American-Argentine physician and merchant

Amán Rawson (born Haman Rawson; 1792 – January 1847) was an American–Argentine medical doctor and merchant based in San Juan, Argentina, who was well known during the first half of the nineteenth century.
He was the father of the Argentine interior minister Guillermo Rawson.

==Biography==
Haman Rawson was born in 1792 in Montague, Massachusetts, United States.
He received his doctorate in medicine in 1814 and was a surgeon in the United States Navy.
He was a descendant of Edward Rawson.
He arrived in Buenos Aires in 1818 and after a short time in Mendoza arrived in San Juan at the start of 1819.
In 1819 he married Justina Rojo, after officially becoming a Catholic, although he never practiced that religion.
Rawson devoted himself to medicine and opened a drugstore or pharmacy.
He built an imposing mansion and was the father of the painter Benjamin Franklin Rawson and the physician and minister Guillermo Rawson.
After his wife died in 1822, he had an illegitimate daughter with Carmen Castro Nuñez who was called Rosa Rawson.

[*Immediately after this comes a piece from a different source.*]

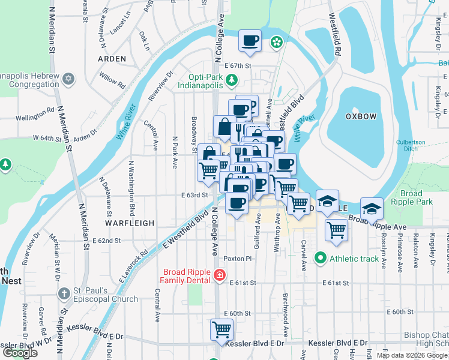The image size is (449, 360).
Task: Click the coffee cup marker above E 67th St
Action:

In 1822 Rawson planned to found an agricultural colony of American immigrants, but ended with one of Argentine people.
This was the origin of the present city of Caucete, and the extension of irrigation on the left bank of San Juan River.
In the same year he was elected provincial deputy, but resigned in December of the next year.
He opposed the revolution of the clergy who rejected the religious freedom advocated by Governor Salvador María del Carril.
He was appointed chief physician of the province and had to face an epidemic of smallpox, which allowed him to expand the use of vaccine against the disease.

Rawson became a deputy in 1830, during the period when the province was ruled by the Unitarians.
He was chairman of the government that took control for four days in April 1831, along with the priest José de Oro and Ignacio José Sánchez,
following the news that Federalist forces led by General Facundo Quiroga were approaching.
He called an election, which a moderate Federalist José Tomás Albarracín won.
When a supporter of Quiroga, Valentín Ruiz, was elected governor in April the following year, he resigned as legislator.

In 1834 Rawson returned as a deputy, and supported the policy of Governor Martín Yanzón, a Federalist who had good relations with the Unitarians. He was Yanzón's minister for a few months, until he was replaced by Domingo de Oro, who persuaded the governor to organize a revolution in the neighboring province of Mendoza and engage in a war against La Rioja, which caused his fall.
His replacement, Nazario Benavídez, appointed Rawson as his representative to negotiate the peace treaty with the government of La Rioja.
Rawson was respected by all parties, but clearly sympathized with the Unitarians.

Rawson became provincial deputy again in 1839, and was president of the legislature.
The following year he unsuccessfully funded bribes to the soldiers who wanted to change sides and overthrow the caudillo Benavídez.
He supported the invasions of General Mariano Acha and Gregorio Aráoz de Lamadrid in 1841,
but on the return of Benavídez he remained deputy leader.

In his last days Rawson introduced copies of the Sarmiento's book "Facundo", which was considered an effective pamphlet against the political system ruled by Juan Manuel de Rosas.
To avoid their being discovered, he hid them in drawers into which he introduced a chemical stench, with a large sign warning that were remedies for venereal diseases.

He died in San Juan on 12 January 1847.